Retailer call centers are good examples of the transitional stage. Customer service duties are handled along with sales responsibilities. New products and services, special offers, service upgrades, newsletter signups and more—customers and prospects learn about these when they call in.
 
Check on the status of your order and you’ll learn about a new widget that relates to your ordered items. If you want to find out about store locations and hours, you’ll also learn about special discounts that expire in a few days. We can take your order right now—credit card number please.
Management’s view of a transitional call center is much more than the “necessary evil” of an operational cost center. Their view transitions the center into a profit generator—a sales channel. Technology that allows the call agents to view the customers account activity and preferences and that provides a suggested script for the call offers is important to success.
 
This channel requires information from CRM packages and some type of knowledge management access. Agents need training in products and services in addition to salesmanship techniques.
 
Transitional call centers have the same need as operational call centers—to keep labor expense in check. That goal is more difficult to attain because better trained, knowledgeable call agents are crucial to success. Smart technology and call agent analytics provide relief.
 
The goal at these centers is to service customers effectively while up selling and cross selling. The technology used needs to provide agents with the necessary information for successful customer interaction. ROI metrics focus on lower labor costs and higher revenue per customer.
 
Transitional centers generate profits and are an attractive customer touch point.

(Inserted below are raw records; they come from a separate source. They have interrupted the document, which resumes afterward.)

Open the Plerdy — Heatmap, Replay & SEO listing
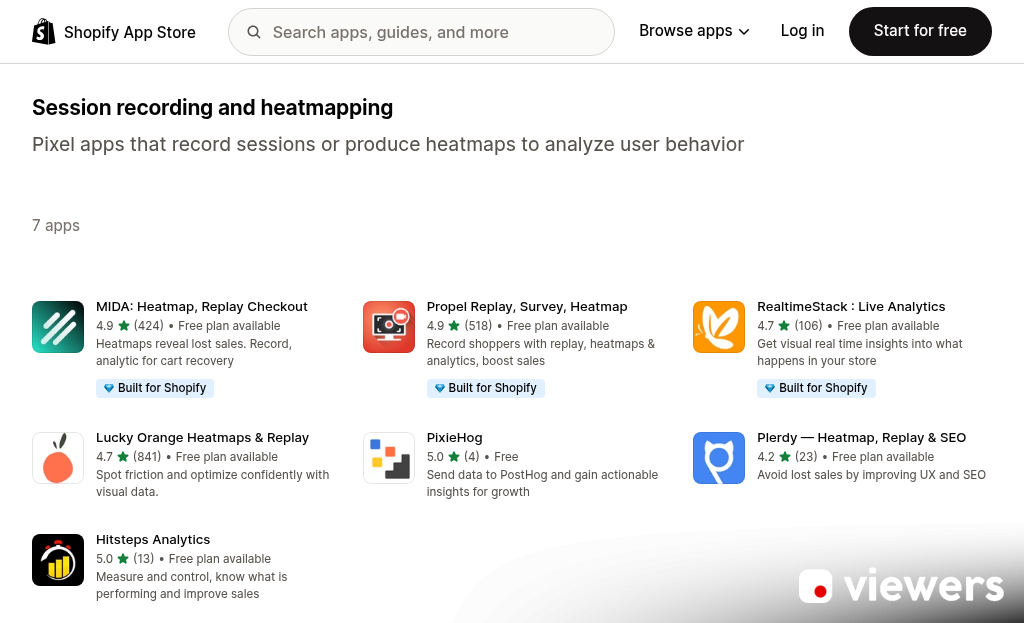The height and width of the screenshot is (623, 1024). [861, 437]
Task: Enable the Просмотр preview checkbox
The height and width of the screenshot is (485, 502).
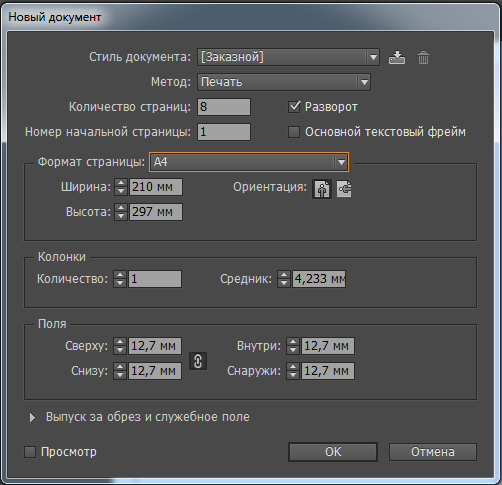Action: (x=30, y=452)
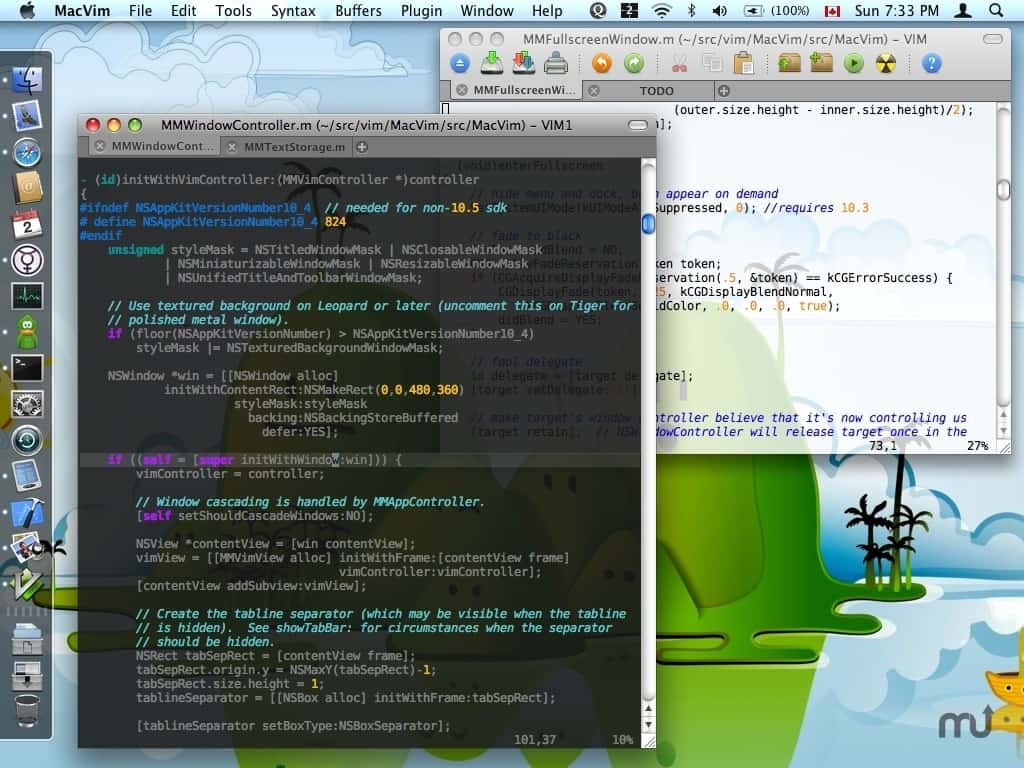Screen dimensions: 1024x768
Task: Open Help via the blue question mark
Action: 931,64
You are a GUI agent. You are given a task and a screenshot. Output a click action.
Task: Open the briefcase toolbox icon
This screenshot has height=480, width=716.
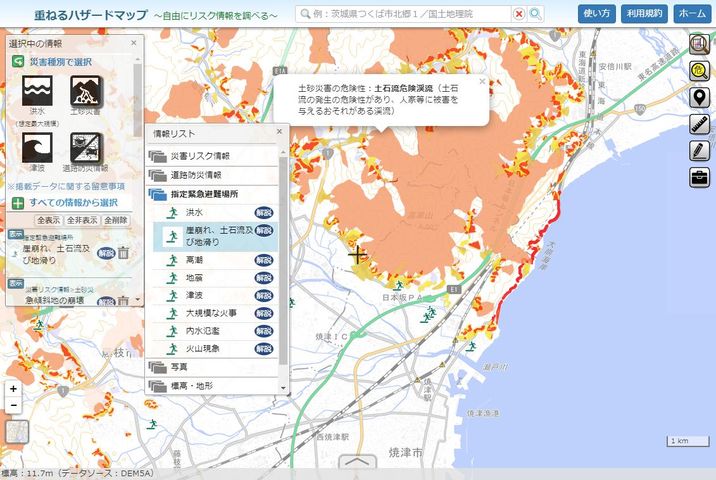(700, 177)
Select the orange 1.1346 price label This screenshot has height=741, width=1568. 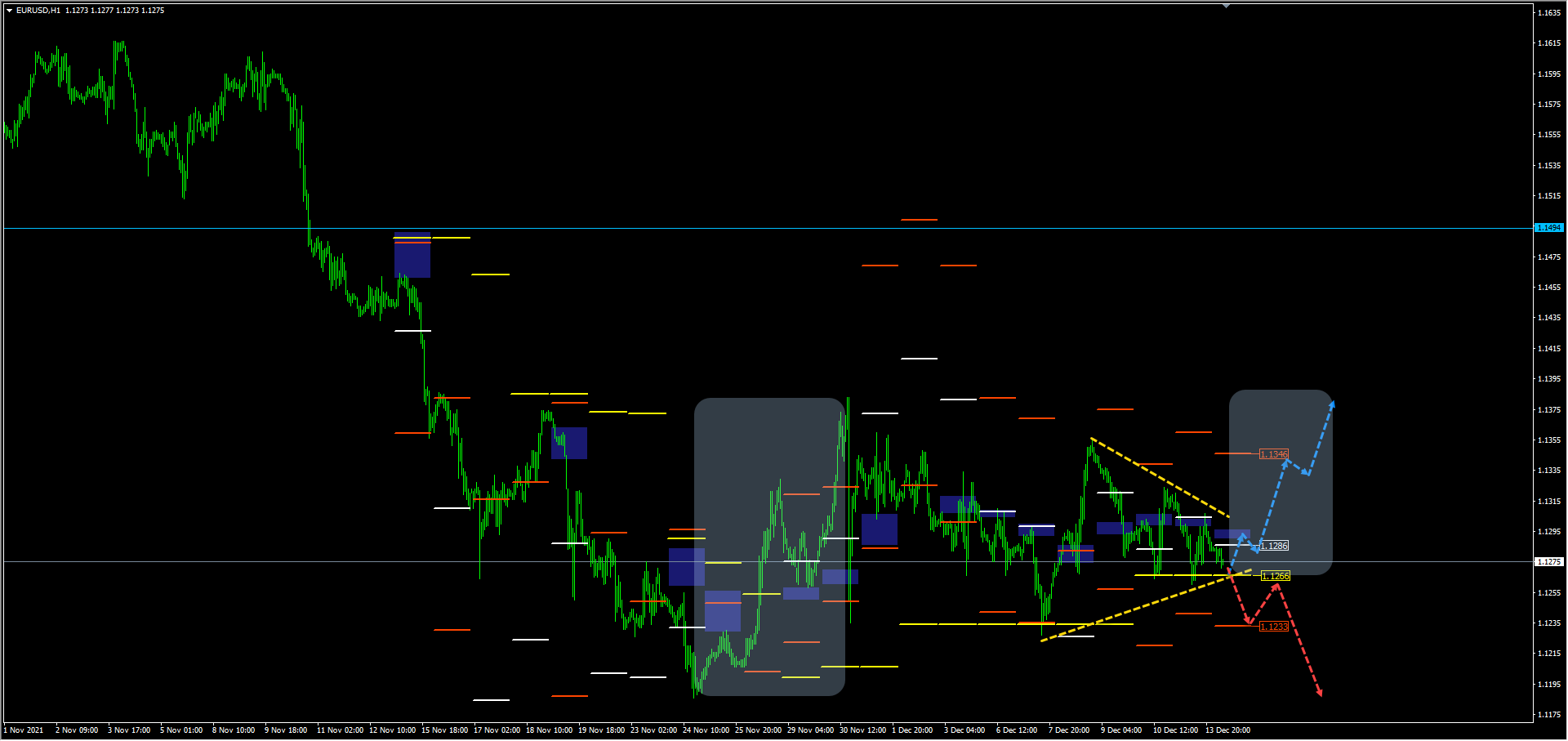pyautogui.click(x=1273, y=454)
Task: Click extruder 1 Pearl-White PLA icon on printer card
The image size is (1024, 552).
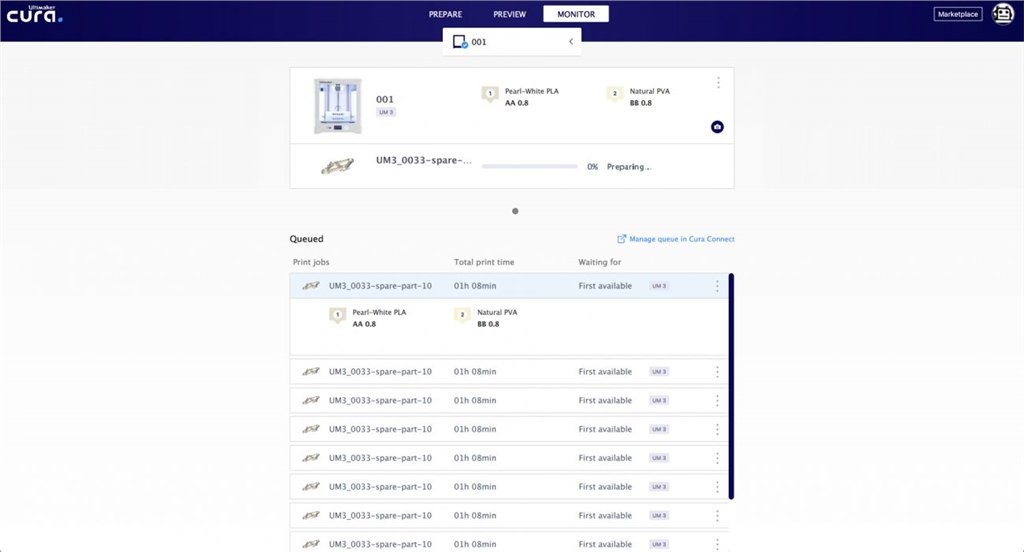Action: [x=490, y=95]
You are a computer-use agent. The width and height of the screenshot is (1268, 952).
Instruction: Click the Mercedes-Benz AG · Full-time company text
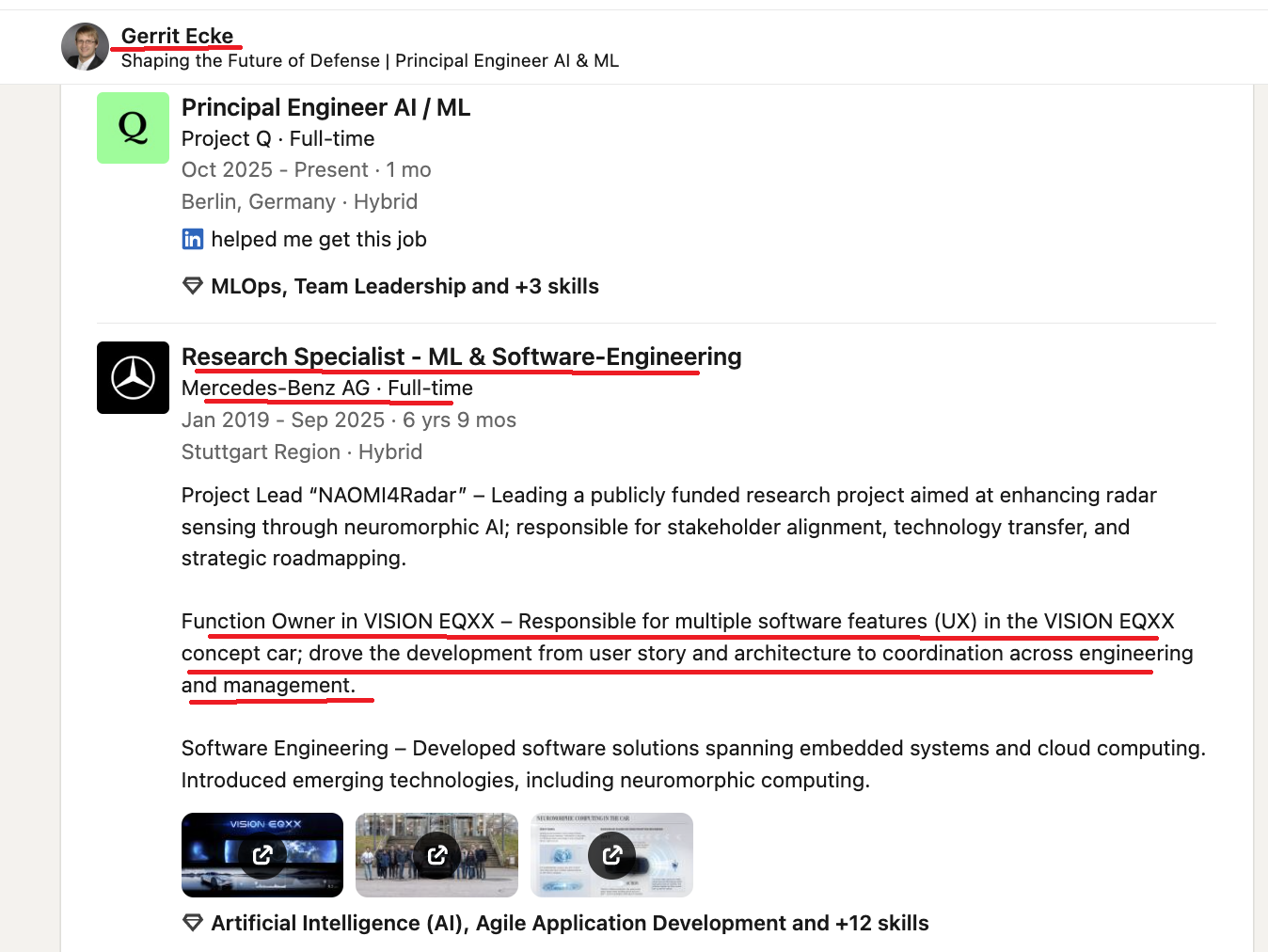(326, 388)
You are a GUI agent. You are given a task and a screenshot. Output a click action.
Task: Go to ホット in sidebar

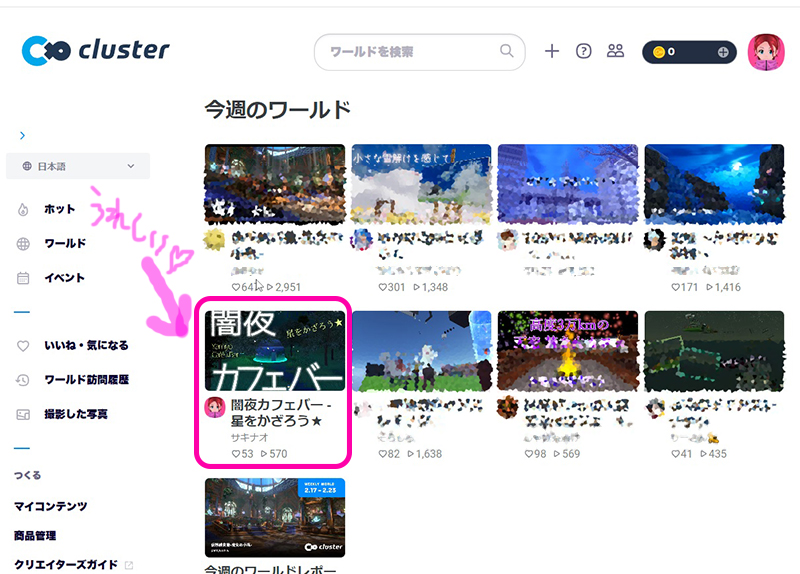59,209
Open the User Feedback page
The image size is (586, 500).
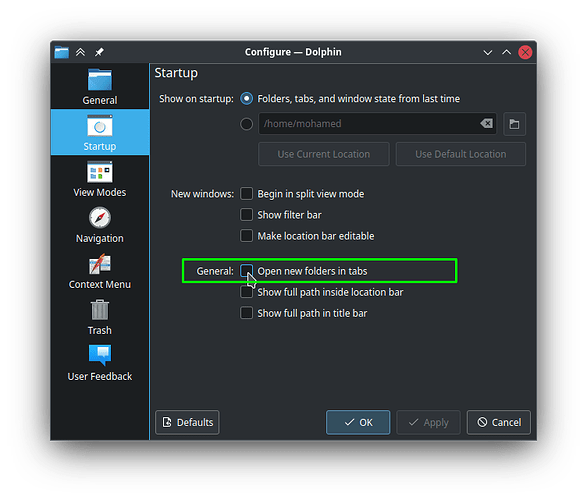(100, 363)
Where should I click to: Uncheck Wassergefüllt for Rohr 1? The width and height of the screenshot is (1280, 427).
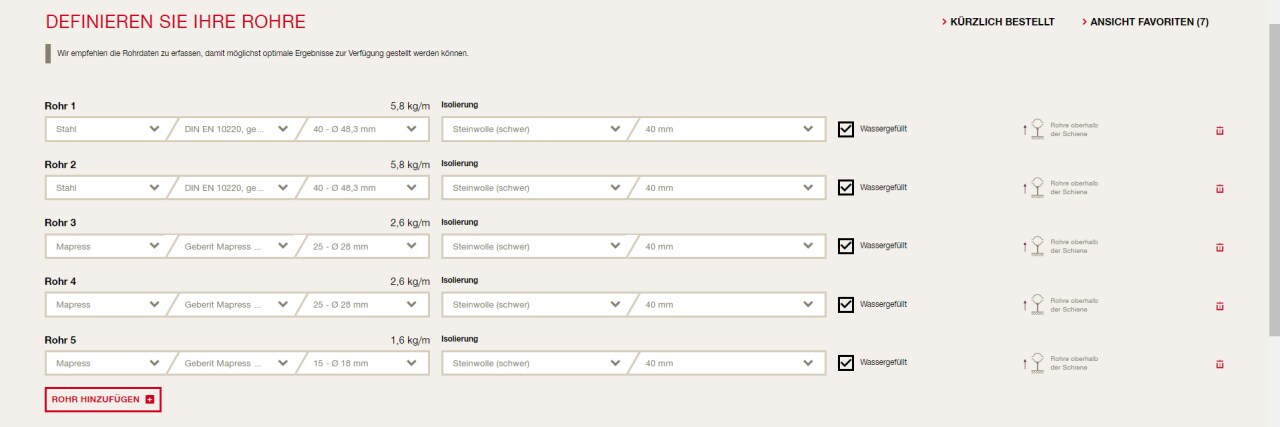(x=846, y=129)
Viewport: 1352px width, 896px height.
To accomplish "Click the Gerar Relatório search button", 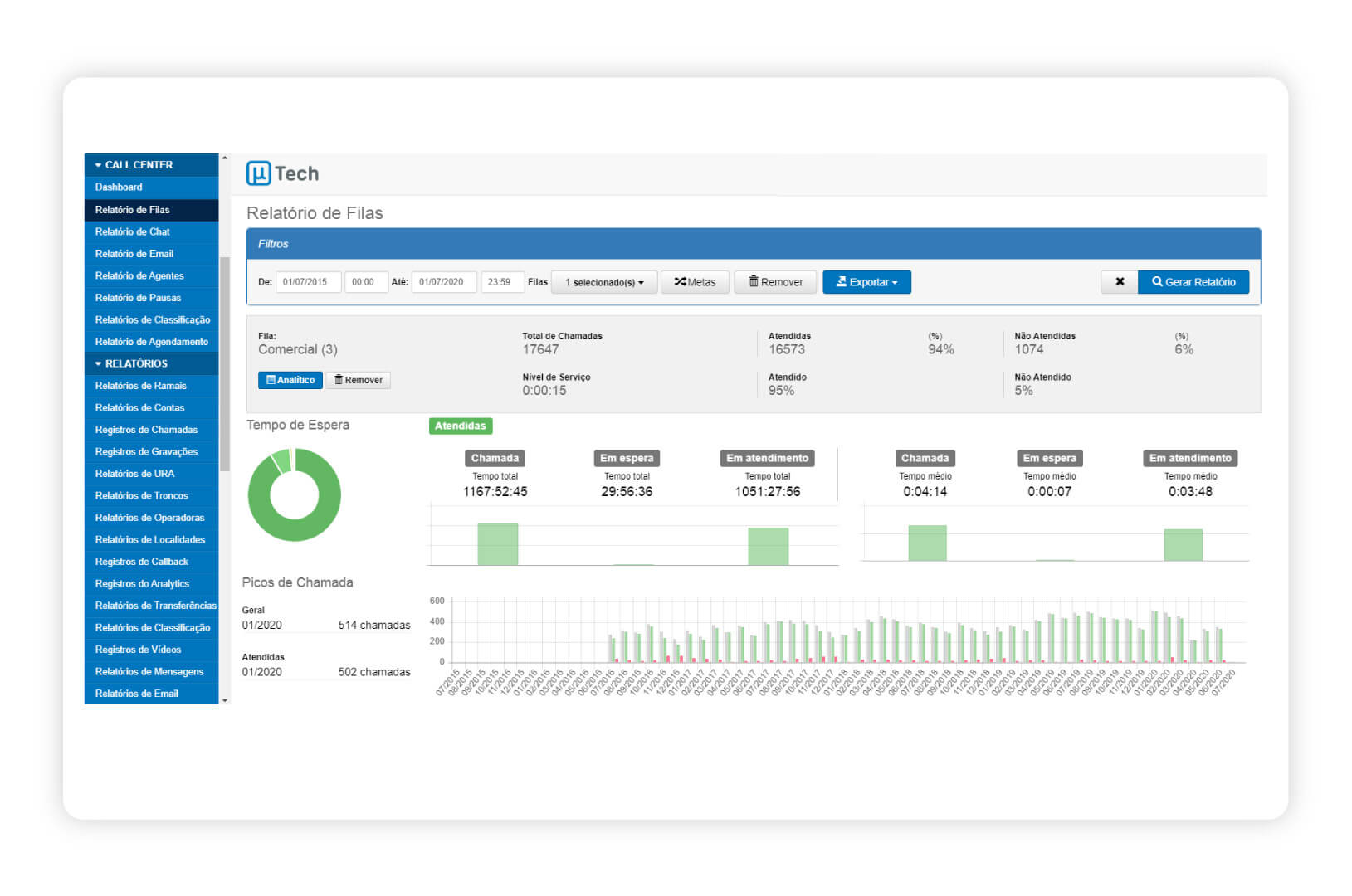I will 1193,282.
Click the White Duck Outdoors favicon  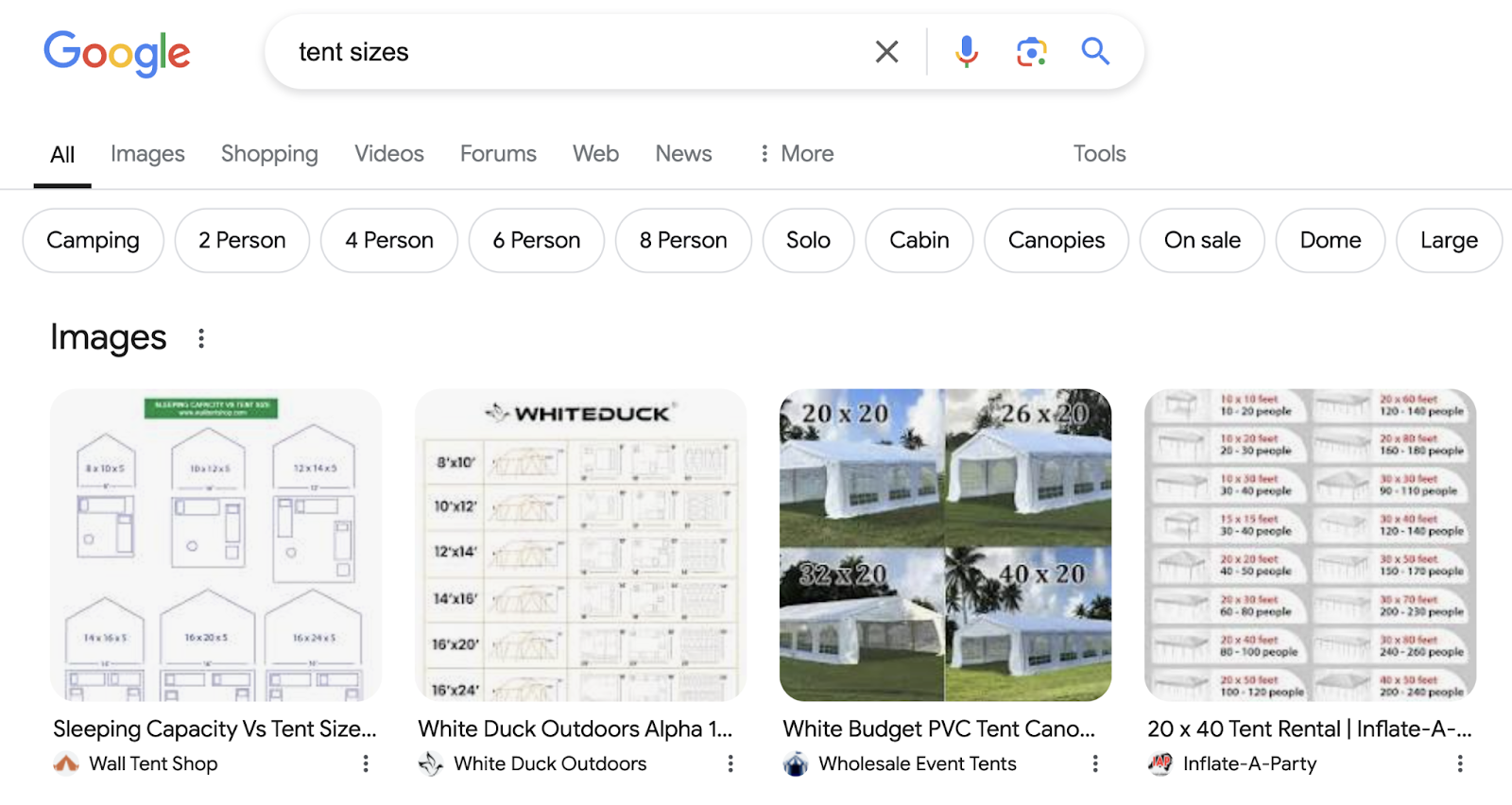[431, 763]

But, how do they relate to other sales channels and company strategy?
 
Strategic call centers
 
From operational to transitional and now to the third stage—the call center transitions into a strategic operation that ties into all sales channels.
 
Strategic call centers provide customer service, drive sales and attempt to maximize customer satisfaction resulting in increased customer loyalty and a higher customer lifetime value.
 
The technology used should connect the call agent with the customer data from all company channels—knowledge management, CRM and smart technology like Knowledge Builder, which provides the agent with insightful information (client has purchased products X and Y and, therefore, probably is a good prospect for product Z).
 
In addition to a better customer experience and increased sales, strategic call centers emphasize call agent training and satisfaction as well. It’s crucial to provide them with the necessary tools, training and a stimulating work environment. Performance management technology, quality control monitoring and coaching has a big role in strategic centers.
 
The more competitive the industry, the more likely the call center will transition to the strategic stage. Using technology that provides insight, training agents and using performance analytics, and maximizing opportunities per customer contact—all are requisites of an effective strategic call center. Increased sales and higher customer loyalty are the likely result.
 
Evolution is a gradual process
 
At which stage is your call center? Is it operational, transitional, strategic or in a gray area between stages? Navigating the complexities of CRM and information flow takes time and investment in better technologies and training.
 
Analyzing current performance against the expected ROI from evolution improvements may lead your company to a “one step at a time approach.” This provides some immediate ROI, which helps fund the next step. Unless your company is in a non-competitive situation, as competitive pressures increase, call center evolution becomes an imperative.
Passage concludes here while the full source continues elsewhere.